Regisseur Simon Solberg nutzt die klassische deutsche Übersetzung des Epos von Johann Heinrich Voß. Er fügt im Sprachduktus des 18. Jahrhunderts aber seine eigenen Texte ein. Seine Fassung macht keinen Bogen um drastische Gewaltschilderungen. So wird die Angst und das Grauen erfahrbar, wenn die Gruppe um Odysseus immer wieder tödlich angegriffen wird. Das Bühnenbild ist jedoch ein abstrakter Nebelraum aus Seilen, Stoffbahnen und Aschefetzen – sind die Erlebnisse echt, oder ein Fiebertraum traumatisierter Kriegsheimkehrer? Vor welchen Dämonen fliehen sie wirklich?

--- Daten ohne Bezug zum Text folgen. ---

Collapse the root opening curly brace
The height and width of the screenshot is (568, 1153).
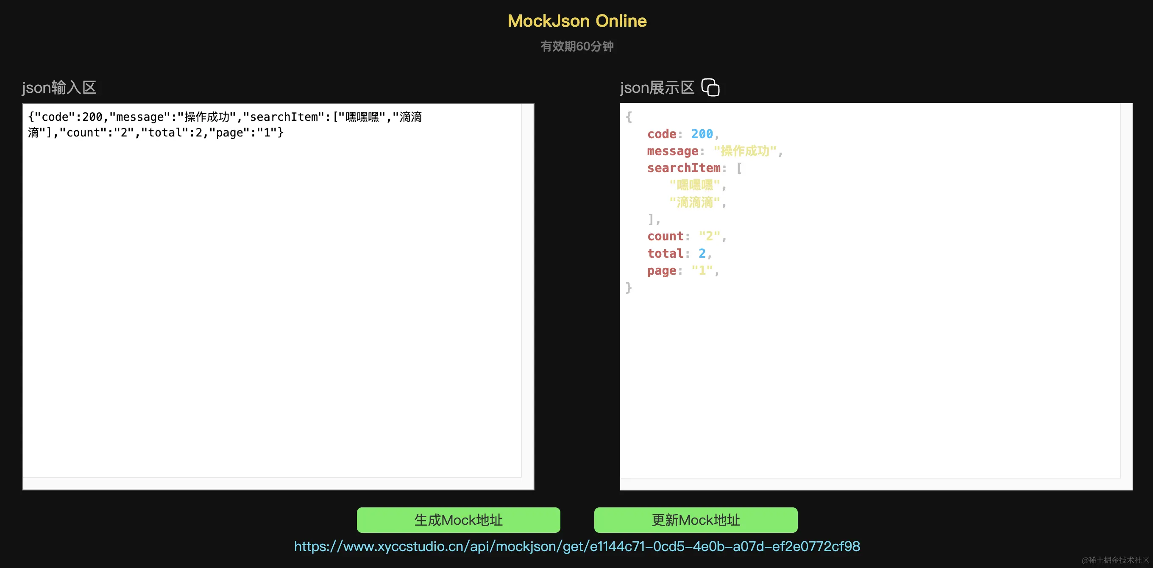629,117
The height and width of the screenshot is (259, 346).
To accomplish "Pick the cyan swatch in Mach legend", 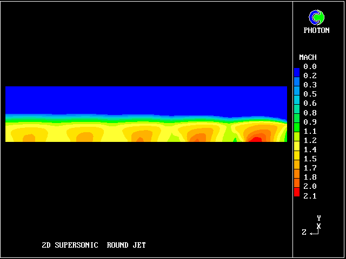I will click(x=296, y=99).
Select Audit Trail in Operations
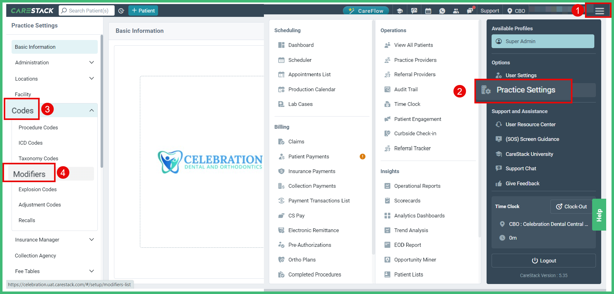 (x=405, y=89)
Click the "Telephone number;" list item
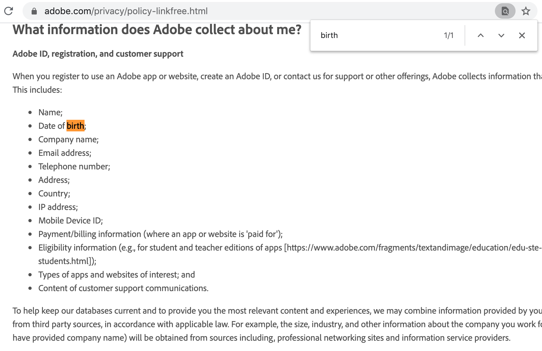The image size is (542, 351). pyautogui.click(x=74, y=166)
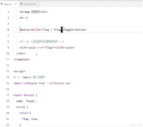Screen dimensions: 143x127
Task: Place cursor on the Toggle button text
Action: coord(68,30)
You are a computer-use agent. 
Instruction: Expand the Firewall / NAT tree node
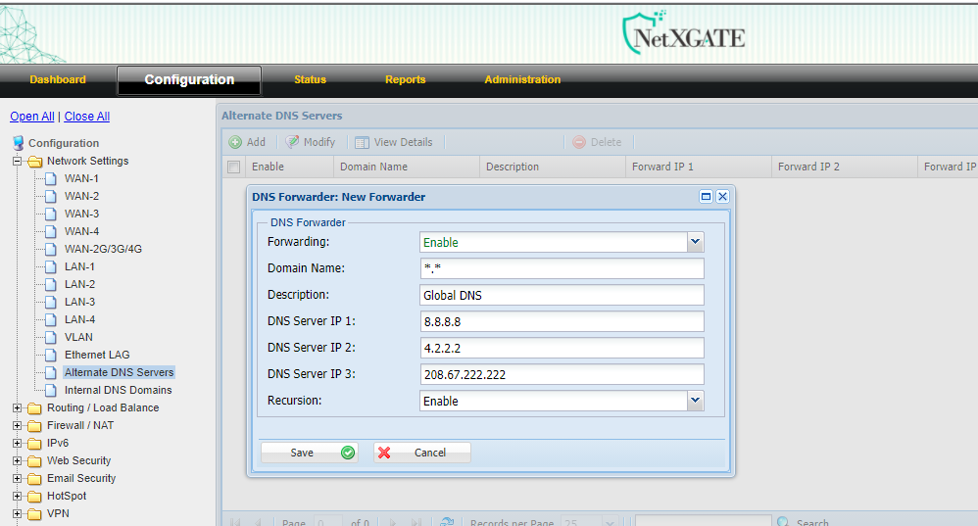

Den Macher:innen des Stücks ist auch die Rolle von Odysseus Frau Penelope wichtig. Sie muss zu Hause in der langen Abwesenheit ihres Mannes ihre eigene Odyssee durchstehen. Bedrängt von den frauenfeindlichen Strukturen ihres Hofs kämpft sie darum, auch als vermeintliche Witwe ihre Selbstbestimmung zu behalten – im Epos versinnbildlicht mit ihrer List des Webens eines Brautschleiers, dessen Fäden sie heimlich wieder auflöst und neu wirkt. Doch vor allem stellt sie wieder und wieder die Frage in den leeren Raum: Warum musste ihr Mann in den Krieg ziehen? Wie konnte er sie verlassen?

Neben den Schauspieler:innen ist das Orchester der zentrale Mitspieler, positioniert auf der Bühne direkt hinter dem Geschehen. Ketan Bhatti komponierte für eine Kammerbesetzung des Beethoven Orchester Bonn einen Soundtrack, der wie Filmmusik die Szenen geradezu voranpeitscht. Mit Geräuschballungen von Streichern und Bläsern lässt er das Meer toben oder die Gewalt zwischen Odysseus’ Gefährten und feindlichen Inselbewohner:innen eskalieren. Jede Bewegung, sei es rhythmisches Rudern oder panische Flucht, wird mehr über die Ohren wahrnehmbar als über die Augen.
Den verschiedenen fremden Orten und fremdartigen Wesen dieser Irrfahrt weist Bhatti bestimmte Klangsignaturen zu, mit denen man als Zuhörer:in regelrecht wegtransportiert wird. Mit sanften Klängen der irakischen Spießgeige Djoze oder der armenischen Schalmei Duduk verwebt er Musiken verschiedener Herkunft zu einer Komposition, die er selbst als »mythische Musik« bezeichnet – »soweit wie möglich dem Ort enthoben«.

Die »Odyssee« dieser Inszenierung ist weitaus nachdenklicher, vielleicht kritischer mit sich selbst, als man es aus der klassischen Fassung gewohnt ist. Odysseus zweifelt – an sich selbst, an dem Sinn seiner Irrfahrt und seinen Entscheidungen. Er verfällt in Wahnträume, hört Visionen von seiner Frau Penelope, die ihm Vorwürfe macht, und klagt sein Schicksal an, obwohl er doch seinen eigenen Anteil an den Geschehnissen ahnt.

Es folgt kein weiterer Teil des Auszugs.